4.3 The current educational landscape necessitates students and staff (as well as institutions - see Addison 2012; Kitagawa and Lightowler 2013) are entrepreneurial; yet the rules of engagement require playing the game the 'right' way, making the 'right' choices with necessary capital to participate in order to prosper (Mountford 2014). This culture of proving what you are worth, which consolidates divisions between the valued few and supposedly not valued, raises the stakes high where what could be lost are (future) jobs, respect and dignity, but what could be gained for some are prestige, privileges and status. Some employees and students cannot afford to pay the price of this game should they lose so this means that they are deeply invested in the outcome. This imperative to prove worth demands imaginative strategies. We are concerned then that being able to 'talk the talk' increasingly matters.

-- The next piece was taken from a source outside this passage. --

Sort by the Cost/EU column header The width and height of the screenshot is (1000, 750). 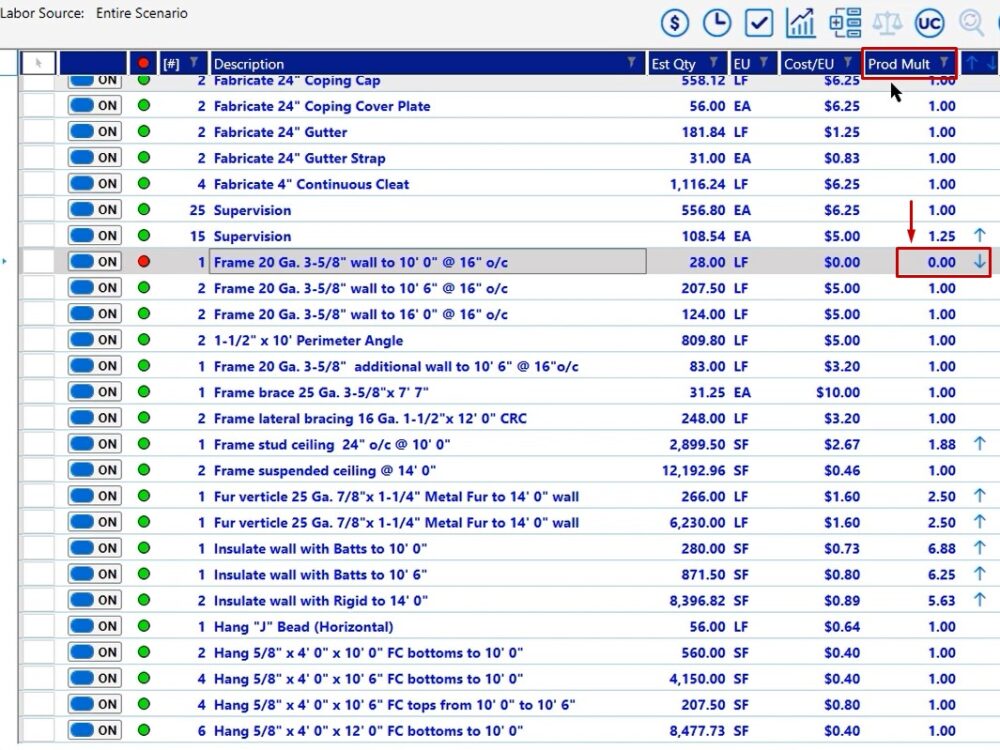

5.1 Being able to 'talk the talk' can have a significant return on investment in this game of worth because of how talking and accent is coded with symbolic value by those with the power to legitimate (see also Atkinson 2012). We maintain that in the face of complex changes afoot in the field of HE people are reactivating forms of (embodied) distinctions captured in their own voices. Being able to affect notions of belonging (and insider/outsider status) is a strategy that can help you get ahead in this game of worth. Reading someone's classed position from how they talk is a recurrent theme in both Addison's and Mountford's study. In the following excerpts participants talk about forming an impression of another person's classed position based upon accent and ways of talking:
I think language is the biggest thing, you can always tell whether someone has been brought up to know by their language, the way they speak, their parents the way that they have been brought up.
(Lisa, Engineer, 25 years old, unsure of class position)
[Michelle Addison's Study]
You can really tell where someone's from like if they've got a proper strong Geordie accent then you would kind of associate that with working class ? but not necessarily, I mean, I guess if you're quite educated then the way you speak and the way you put your words together is quite intelligent then it's sort of middle class as well […] I think it's quite hard to judge.
(Sophie, 22, Middle-class, NEW University student)
[Victoria Mountford's Study]
5.2 These excerpts above signal classed connotations of intelligence, wealth and privilege that are associated with particular ways of talking (and middle-classness) and that certain accents were described in interviews (e.g. Geordie - a north eastern accent/dialect in the UK) likewise signify a lack (of value in HE) but also that these codes are complex and potentially misleading. In this next excerpt Simon's naming of 'Queen's English' refers to RP, which he links with professionalism or middle-classness:
It's not changing what you know, erm, if you speak with a so called 'Queen's English' that's how all the people who are professional or who are higher up life, that's how they speak, it's almost like that's what you should be like, but it's not really is it?
(Simon, Surveyor, 31 years old, lower middle class)
[Michelle Addison's Study]
5.3 RP carries symbolic prestige that is variously (mis)recognised by people. For some, deviation from a more accepted RP accent may encounter disjuncture and risk being negatively judged as outside the boundaries of what they should be like. Many people who have an RP accent may not recognise its symbolic value, some people who are without this accent are able to see the entitlements it confers. For example, Simon recognises that talking a certain way at work affords him a certain kind of valued reception from others, so in his mind to try and fit in in this social space he has to work on how he talks in these spaces, and this means adjusting his local accent somewhat. This is important in times of austerity as employees turn to more embodied capitals to try and generate value. Whilst some employees may be able to capitalise on valued properties of personhood (e.g. such as deportment and an RP accent) and secure recognition and rewards for their efforts, not everyone is able to do this. Some people cannot escape the stigma that is attached to their own embodied identity, - and accent, even if they were to try. In our own data, working out how to talk the talk is an important way for some participants to protect their position in an increasing marketization of education.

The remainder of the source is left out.